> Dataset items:

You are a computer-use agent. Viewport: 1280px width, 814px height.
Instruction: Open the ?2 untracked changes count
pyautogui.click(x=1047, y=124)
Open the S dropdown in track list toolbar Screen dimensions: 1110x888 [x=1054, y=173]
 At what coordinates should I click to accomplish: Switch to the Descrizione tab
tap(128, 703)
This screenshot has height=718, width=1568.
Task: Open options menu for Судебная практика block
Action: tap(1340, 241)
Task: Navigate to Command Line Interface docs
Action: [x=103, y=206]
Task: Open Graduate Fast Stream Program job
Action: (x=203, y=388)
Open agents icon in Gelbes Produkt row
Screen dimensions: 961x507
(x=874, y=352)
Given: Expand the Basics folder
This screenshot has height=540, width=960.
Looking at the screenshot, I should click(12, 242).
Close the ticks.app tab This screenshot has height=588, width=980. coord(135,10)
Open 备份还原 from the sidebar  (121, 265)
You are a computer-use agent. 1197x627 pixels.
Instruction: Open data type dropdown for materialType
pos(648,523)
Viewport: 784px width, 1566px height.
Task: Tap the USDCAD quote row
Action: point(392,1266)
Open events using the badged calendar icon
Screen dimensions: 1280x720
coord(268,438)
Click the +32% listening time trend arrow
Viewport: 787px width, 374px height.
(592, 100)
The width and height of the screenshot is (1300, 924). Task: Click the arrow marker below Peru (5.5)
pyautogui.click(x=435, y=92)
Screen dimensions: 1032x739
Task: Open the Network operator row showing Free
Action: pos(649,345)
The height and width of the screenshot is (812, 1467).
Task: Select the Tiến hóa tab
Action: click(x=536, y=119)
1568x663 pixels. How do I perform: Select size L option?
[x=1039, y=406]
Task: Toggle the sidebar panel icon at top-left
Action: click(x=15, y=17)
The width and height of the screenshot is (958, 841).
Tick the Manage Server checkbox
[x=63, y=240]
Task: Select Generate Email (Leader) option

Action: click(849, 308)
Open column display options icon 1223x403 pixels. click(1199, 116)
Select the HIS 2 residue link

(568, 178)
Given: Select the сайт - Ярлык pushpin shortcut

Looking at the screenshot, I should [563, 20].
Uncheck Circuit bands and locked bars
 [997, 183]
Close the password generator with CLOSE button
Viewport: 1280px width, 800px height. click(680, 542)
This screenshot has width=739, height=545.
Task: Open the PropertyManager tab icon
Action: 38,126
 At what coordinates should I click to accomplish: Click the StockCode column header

> Your instructions: Write out each entry again, character for character.

> Task response:
You are a computer-use agent. Viewport: 1280px width, 814px height.
Instruction: Open the ?2 untracked changes count
pyautogui.click(x=1047, y=124)
Open the S dropdown in track list toolbar Screen dimensions: 1110x888 [x=1054, y=173]
 At what coordinates should I click to accomplish: Switch to the Descrizione tab
tap(128, 703)
This screenshot has height=718, width=1568.
Task: Open options menu for Судебная практика block
Action: tap(1340, 241)
Task: Navigate to Command Line Interface docs
Action: [x=103, y=206]
Task: Open Graduate Fast Stream Program job
Action: (x=203, y=388)
Open agents icon in Gelbes Produkt row
Screen dimensions: 961x507
(x=874, y=352)
Given: Expand the Basics folder
This screenshot has height=540, width=960.
Looking at the screenshot, I should click(12, 242).
Close the ticks.app tab This screenshot has height=588, width=980. coord(135,10)
Open 备份还原 from the sidebar  (121, 265)
You are a computer-use agent. 1197x627 pixels.
Instruction: Open data type dropdown for materialType
pos(648,523)
Viewport: 784px width, 1566px height.
Task: Tap the USDCAD quote row
Action: point(392,1266)
Open events using the badged calendar icon
Screen dimensions: 1280x720
coord(268,438)
Click the +32% listening time trend arrow
Viewport: 787px width, 374px height.
(592, 100)
The width and height of the screenshot is (1300, 924). Task: Click the arrow marker below Peru (5.5)
pyautogui.click(x=435, y=92)
Screen dimensions: 1032x739
Task: Open the Network operator row showing Free
Action: pos(649,345)
The height and width of the screenshot is (812, 1467).
Task: Select the Tiến hóa tab
Action: click(x=536, y=119)
1568x663 pixels. How do I perform: Select size L option?
[x=1039, y=406]
Task: Toggle the sidebar panel icon at top-left
Action: click(x=15, y=17)
The width and height of the screenshot is (958, 841).
Tick the Manage Server checkbox
[x=63, y=240]
Task: Select Generate Email (Leader) option

Action: click(849, 308)
Open column display options icon 1223x403 pixels. click(1199, 116)
Select the HIS 2 residue link

(568, 178)
Given: Select the сайт - Ярлык pushpin shortcut

Looking at the screenshot, I should [563, 20].
Uncheck Circuit bands and locked bars
 [997, 183]
Close the password generator with CLOSE button
Viewport: 1280px width, 800px height. click(680, 542)
This screenshot has width=739, height=545.
Task: Open the PropertyManager tab icon
Action: 38,126
 At what coordinates should I click to accomplish: Click the StockCode column header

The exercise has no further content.